Holding his breath, Roverton approached the man-hole, crawled through, and climbed down the steel ladder that ran along the outer side of the flier. The others followed him in turn. They could see little, for apparently it was night in the new world on which they were being landed. They seemed to hang over an indefinite abyss with no bottom, but on reaching the end of the ladder, they found solid ground beneath their feet. The air, though sharp and unpleasant to the nostrils, was apparently breathable. They took a few careful steps, keeping close together, on a surface that was smooth and level to their tread. While they were trying to adjust their senses to the dim surrounding, they saw the vague bulk of the flier begin to move, and then heard the prodigious roar of its ascent to the skies.

II

“Marooned!” said Roverton, with a short laugh.“Well, there’s one safe bet—we’re the first mutineers who have ever been put off in Andromeda. I vote that we make the most of the experience. The air hasn’t killed us yet, so evidently it contains a proportion of hydrogen and oxygen not too dissimilar to that of the earth’s atmosphere. And, with such air, there is a good chance of finding plant-life, or even animal-life, of types that will afford edible substances.”

The three men peered about, straining their eyes in an effort to penetrate the blue-green darkness. None of them was unimaginative; and they felt the thrill of an eeriness beyond all parallel, an overpowering strangeness that preyed upon their nerves with a million intimations of unrevealed and formless things never before conceived by man. Their situation was unthinkably desolate; but behind the desolation there seemed to lurk the multitudinous and multiform teeming of unearthly life. However, they could see nothing tangible, except some vague unmoving masses that resembled large boulders. The air was a little chill, and its acrid character became more noticeable, in unison with a peculiar darkness. The skies above were faint and vaporous, with a few stars glowing dully in their depths. Some of the stars were momentarily obscured and then disclosed, as if there were some movement or change in the occluding medium. Everywhere there was the sense of abysmal and immeasurable distance; and the mutineers were conscious of an odd, terrific vertigo, as if the horizontal spaces on all sides might draw them in like some unfathomable gulf.

Roverton stepped forward toward one of the boulder-like masses, taking careful note of the gravitational pull exerted by the ground. He was not quite sure, but thought that he experienced a sense of weight, of difficulty in locomotion, slightly beyond that which is felt on our earth.
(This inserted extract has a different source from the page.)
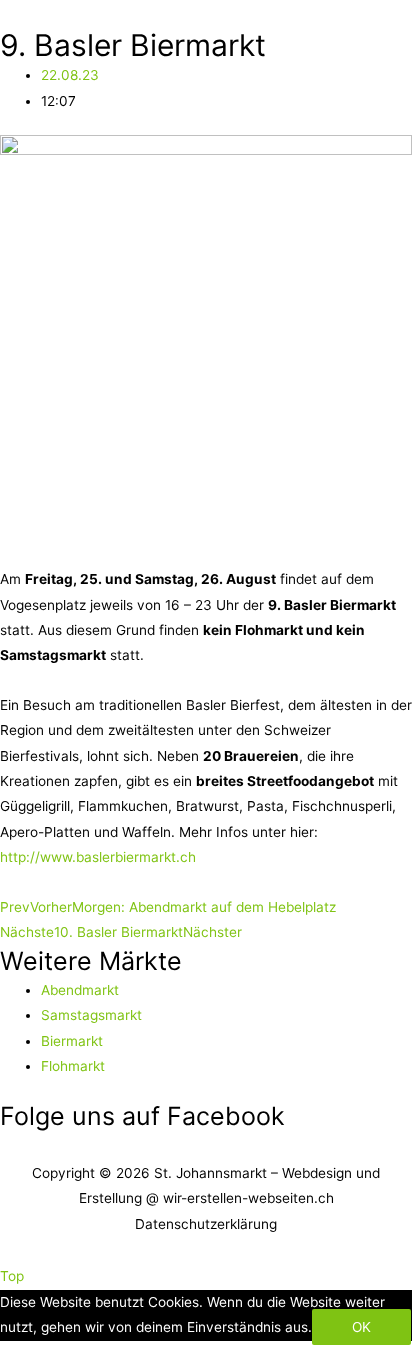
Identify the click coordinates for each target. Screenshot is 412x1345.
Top (12, 1276)
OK (361, 1327)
“I think this world is a little larger or heavier than our own,” he announced. The others followed him, and were aware of like sensations. They stopped uncertainly, wondering what was to be done next.

“I suppose the sun will rise some time,” observed Deming. “Delta Andromedae is a sizable affair, and seemingly the warmth it affords is comparable to that of our sun. Doubtless it will yield a similar illumination. In the meanwhile we might as well sit down and wait, if this is a bona fide boulder.”